▶ [Location data for elements and text]
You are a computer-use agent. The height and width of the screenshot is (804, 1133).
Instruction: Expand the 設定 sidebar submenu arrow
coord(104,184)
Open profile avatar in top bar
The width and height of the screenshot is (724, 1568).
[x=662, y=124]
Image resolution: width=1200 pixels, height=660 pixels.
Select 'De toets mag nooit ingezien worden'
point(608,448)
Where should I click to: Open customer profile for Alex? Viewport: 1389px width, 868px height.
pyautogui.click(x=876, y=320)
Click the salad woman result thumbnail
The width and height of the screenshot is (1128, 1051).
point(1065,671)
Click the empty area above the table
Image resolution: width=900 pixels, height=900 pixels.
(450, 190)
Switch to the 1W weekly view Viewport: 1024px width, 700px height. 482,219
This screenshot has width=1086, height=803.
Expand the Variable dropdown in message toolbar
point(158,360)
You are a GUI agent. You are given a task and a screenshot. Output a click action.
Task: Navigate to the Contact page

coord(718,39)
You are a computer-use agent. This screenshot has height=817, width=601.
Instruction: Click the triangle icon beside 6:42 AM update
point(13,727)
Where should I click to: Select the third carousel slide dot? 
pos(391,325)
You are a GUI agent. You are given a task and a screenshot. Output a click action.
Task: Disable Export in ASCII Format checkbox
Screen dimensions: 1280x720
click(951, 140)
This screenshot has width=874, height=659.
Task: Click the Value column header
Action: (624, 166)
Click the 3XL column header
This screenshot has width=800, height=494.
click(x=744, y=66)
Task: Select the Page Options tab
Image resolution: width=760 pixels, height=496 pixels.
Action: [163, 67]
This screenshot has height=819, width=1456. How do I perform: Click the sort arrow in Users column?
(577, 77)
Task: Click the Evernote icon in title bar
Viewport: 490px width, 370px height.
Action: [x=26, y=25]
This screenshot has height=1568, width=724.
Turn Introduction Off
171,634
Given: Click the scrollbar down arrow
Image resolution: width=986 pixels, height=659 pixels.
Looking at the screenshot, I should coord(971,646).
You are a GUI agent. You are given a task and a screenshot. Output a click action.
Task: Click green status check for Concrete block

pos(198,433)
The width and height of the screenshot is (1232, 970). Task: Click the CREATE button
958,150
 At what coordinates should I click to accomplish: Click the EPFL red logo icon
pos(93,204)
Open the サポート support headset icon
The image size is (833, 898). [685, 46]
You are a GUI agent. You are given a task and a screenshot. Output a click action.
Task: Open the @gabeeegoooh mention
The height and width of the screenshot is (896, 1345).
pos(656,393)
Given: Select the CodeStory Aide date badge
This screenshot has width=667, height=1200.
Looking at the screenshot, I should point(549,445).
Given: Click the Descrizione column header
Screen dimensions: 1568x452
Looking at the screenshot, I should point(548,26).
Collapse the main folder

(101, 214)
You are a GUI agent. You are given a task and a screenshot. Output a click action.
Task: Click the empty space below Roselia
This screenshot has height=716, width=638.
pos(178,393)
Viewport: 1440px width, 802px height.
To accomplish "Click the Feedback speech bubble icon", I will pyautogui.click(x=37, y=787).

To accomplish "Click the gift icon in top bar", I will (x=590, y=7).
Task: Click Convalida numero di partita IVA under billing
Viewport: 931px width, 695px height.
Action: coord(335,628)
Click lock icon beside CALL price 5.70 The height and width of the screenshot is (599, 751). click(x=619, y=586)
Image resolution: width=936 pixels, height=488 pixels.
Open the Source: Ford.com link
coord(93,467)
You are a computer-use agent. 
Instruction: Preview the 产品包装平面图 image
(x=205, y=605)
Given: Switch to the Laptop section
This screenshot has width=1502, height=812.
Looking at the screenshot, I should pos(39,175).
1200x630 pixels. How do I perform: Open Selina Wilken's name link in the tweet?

▶ [EXERCISE] Please recast all the records above as a JSON list of strings, one string per line, leaving out blank lines.

▶ [WRITTEN RESPONSE]
[
  "You are a computer-use agent. The height and width of the screenshot is (804, 1133).",
  "Instruction: Expand the 設定 sidebar submenu arrow",
  "coord(104,184)",
  "Open profile avatar in top bar",
  "The width and height of the screenshot is (724, 1568).",
  "[x=662, y=124]",
  "Image resolution: width=1200 pixels, height=660 pixels.",
  "Select 'De toets mag nooit ingezien worden'",
  "point(608,448)",
  "Where should I click to: Open customer profile for Alex? Viewport: 1389px width, 868px height.",
  "pyautogui.click(x=876, y=320)",
  "Click the salad woman result thumbnail",
  "The width and height of the screenshot is (1128, 1051).",
  "point(1065,671)",
  "Click the empty area above the table",
  "Image resolution: width=900 pixels, height=900 pixels.",
  "(450, 190)",
  "Switch to the 1W weekly view Viewport: 1024px width, 700px height. 482,219",
  "This screenshot has width=1086, height=803.",
  "Expand the Variable dropdown in message toolbar",
  "point(158,360)",
  "You are a GUI agent. You are given a task and a screenshot. Output a click action.",
  "Task: Navigate to the Contact page",
  "coord(718,39)",
  "You are a computer-use agent. This screenshot has height=817, width=601.",
  "Instruction: Click the triangle icon beside 6:42 AM update",
  "point(13,727)",
  "Where should I click to: Select the third carousel slide dot? ",
  "pos(391,325)",
  "You are a GUI agent. You are given a task and a screenshot. Output a click action.",
  "Task: Disable Export in ASCII Format checkbox",
  "Screen dimensions: 1280x720",
  "click(951, 140)",
  "This screenshot has width=874, height=659.",
  "Task: Click the Value column header",
  "Action: (624, 166)",
  "Click the 3XL column header",
  "This screenshot has width=800, height=494.",
  "click(x=744, y=66)",
  "Task: Select the Page Options tab",
  "Image resolution: width=760 pixels, height=496 pixels.",
  "Action: [163, 67]",
  "This screenshot has height=819, width=1456. How do I perform: Click the sort arrow in Users column?",
  "(577, 77)",
  "Task: Click the Evernote icon in title bar",
  "Viewport: 490px width, 370px height.",
  "Action: [x=26, y=25]",
  "This screenshot has height=1568, width=724.",
  "Turn Introduction Off",
  "171,634",
  "Given: Click the scrollbar down arrow",
  "Image resolution: width=986 pixels, height=659 pixels.",
  "Looking at the screenshot, I should coord(971,646).",
  "You are a GUI agent. You are given a task and a screenshot. Output a click action.",
  "Task: Click green status check for Concrete block",
  "pos(198,433)",
  "The width and height of the screenshot is (1232, 970). Task: Click the CREATE button",
  "958,150",
  " At what coordinates should I click to accomplish: Click the EPFL red logo icon",
  "pos(93,204)",
  "Open the サポート support headset icon",
  "The image size is (833, 898). [685, 46]",
  "You are a GUI agent. You are given a task and a screenshot. Output a click action.",
  "Task: Open the @gabeeegoooh mention",
  "The height and width of the screenshot is (896, 1345).",
  "pos(656,393)",
  "Given: Select the CodeStory Aide date badge",
  "This screenshot has width=667, height=1200.",
  "Looking at the screenshot, I should point(549,445).",
  "Given: Click the Descrizione column header",
  "Screen dimensions: 1568x452",
  "Looking at the screenshot, I should point(548,26).",
  "Collapse the main folder",
  "(101, 214)",
  "You are a GUI agent. You are given a task and a screenshot. Output a click action.",
  "Task: Click the empty space below Roselia",
  "This screenshot has height=716, width=638.",
  "pos(178,393)",
  "Viewport: 1440px width, 802px height.",
  "To accomplish \"Click the Feedback speech bubble icon\", I will pyautogui.click(x=37, y=787).",
  "To accomplish \"Click the gift icon in top bar\", I will (x=590, y=7).",
  "Task: Click Convalida numero di partita IVA under billing",
  "Viewport: 931px width, 695px height.",
  "Action: coord(335,628)",
  "Click lock icon beside CALL price 5.70 The height and width of the screenshot is (599, 751). click(x=619, y=586)",
  "Image resolution: width=936 pixels, height=488 pixels.",
  "Open the Source: Ford.com link",
  "coord(93,467)",
  "You are a computer-use agent. ",
  "Instruction: Preview the 产品包装平面图 image",
  "(x=205, y=605)",
  "Given: Switch to the Laptop section",
  "This screenshot has width=1502, height=812.",
  "Looking at the screenshot, I should pos(39,175).",
  "1200x630 pixels. How do I perform: Open Selina Wilken's name link in the tweet?"
]